La cronaca parla chiaro: Giovannetti apre le marcature dopo soli dieci minuti, confermando una partenza arrembante dei rossoverdi. Ma la risposta dei padroni di casa, nella ripresa, è altrettanto decisa. In un quarto d’ora di smarrimento la Ternana subisce due reti che avrebbero potuto piegare il morale di chiunque. Invece, arriva la scossa, e all’85’ Petrini firma un pareggio costruito con forza tattica e determinazione.

Il centrocampista Moreno Agostini, classe 1991, è la voce più lucida del dopo gara. Uomo di esperienza, cresciuto calcisticamente in Umbria, ha portato a Terni la sua mentalità vincente e la serenità di chi sa leggere le partite tanto quanto gli spogliatoi. «Nel primo tempo abbiamo mostrato il nostro miglior volto – spiega – poi un calo ci è costato due gol. Ma la reazione della squadra è stata immediata, segno di compattezza e carattere».

Sulla giocata che porta al 2-2, Agostini sottolinea la qualità di Petrini: la palla nasce da un angolo, una respinta, e poi un sinistro preciso che non lascia scampo. È il colpo che consente ai rossoverdi di tornare a casa con un pari dal sapore incoraggiante.
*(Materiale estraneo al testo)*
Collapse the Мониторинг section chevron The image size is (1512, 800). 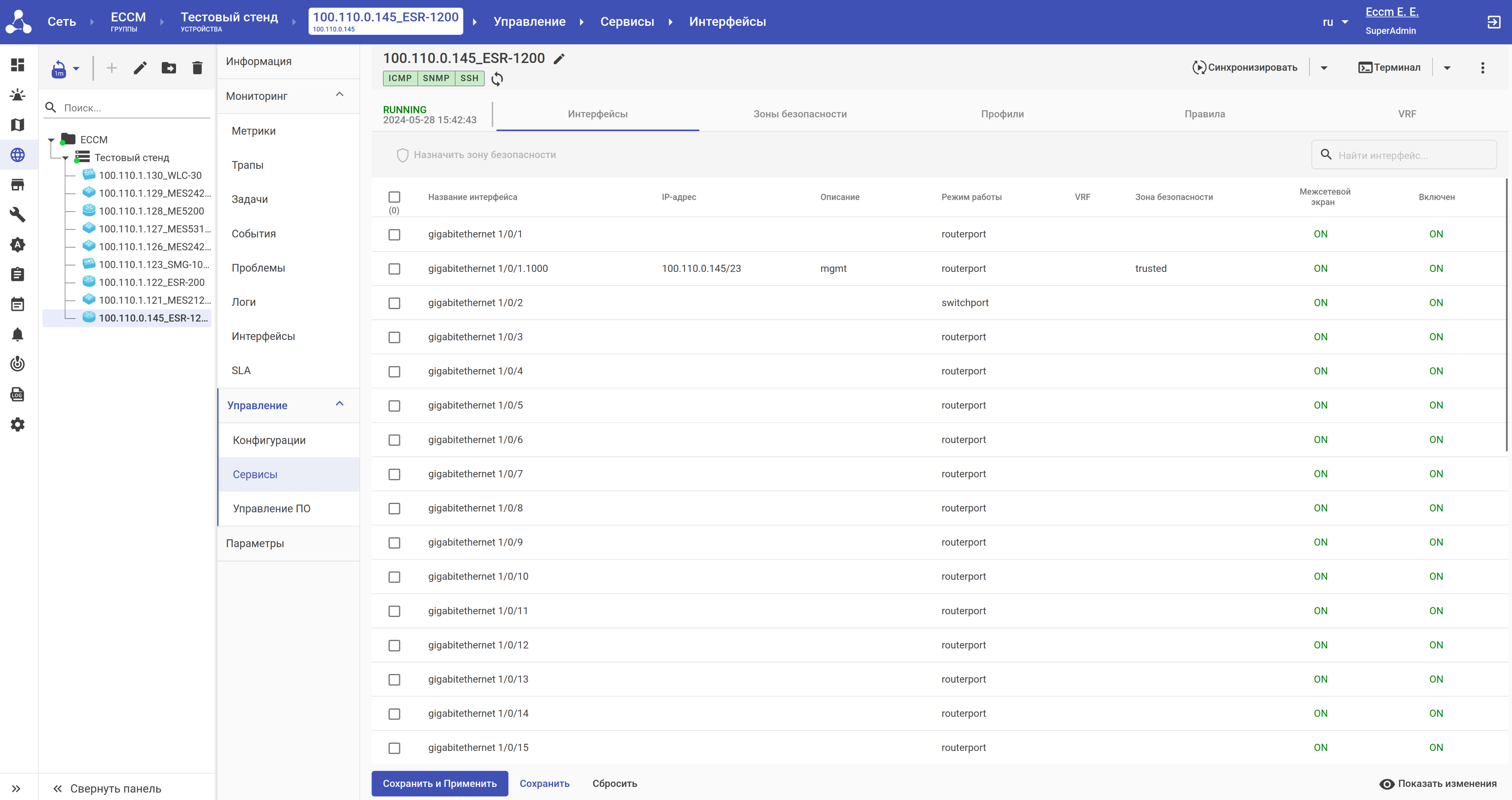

Reduce da un fastidioso infortunio al ginocchio, Agostini non nasconde la fatica, ma la sua presenza in campo è quella di un leader autentico. «Non sono ancora al massimo – racconta – ma ho voluto esserci perché credo profondamente in questo gruppo e nel percorso che sta seguendo».

La squadra, racconta il giocatore, ha un’anima costruita sulla fiducia e sull’equilibrio. Ogni elemento del mosaico sta trovando la propria posizione, e il progetto tecnico, affidato alla guida di mister Frabotta, mostra basi solide e prospettive di lungo periodo. È in questo contesto che Agostini vede crescere la nuova identità della Ternana, una squadra che miscela giovinezza e senso di appartenenza.

L’ex mediano, reduce da un campionato vinto a Spoleto, spiega la sua scelta di vestire i colori rossoverdi: «Mi ha convinto la serietà del progetto. C’è spazio per i giovani, ma anche per chi ha esperienza e può contribuire alla loro crescita».

Il pari contro il Real Avigliano non rappresenta solo una tappa di classifica, ma un passaggio interiore nel percorso del gruppo. L’allenatore Frabotta e il suo staff vedono in questa prestazione un segnale di continuità e fiducia che potrà trasformarsi in risultati più pesanti nelle prossime settimane.

Domenica, la Polisportiva Ternana tornerà in campo per affrontare il Todi, forte di una consapevolezza nuova e di un equilibrio conquistato sul terreno di gioco.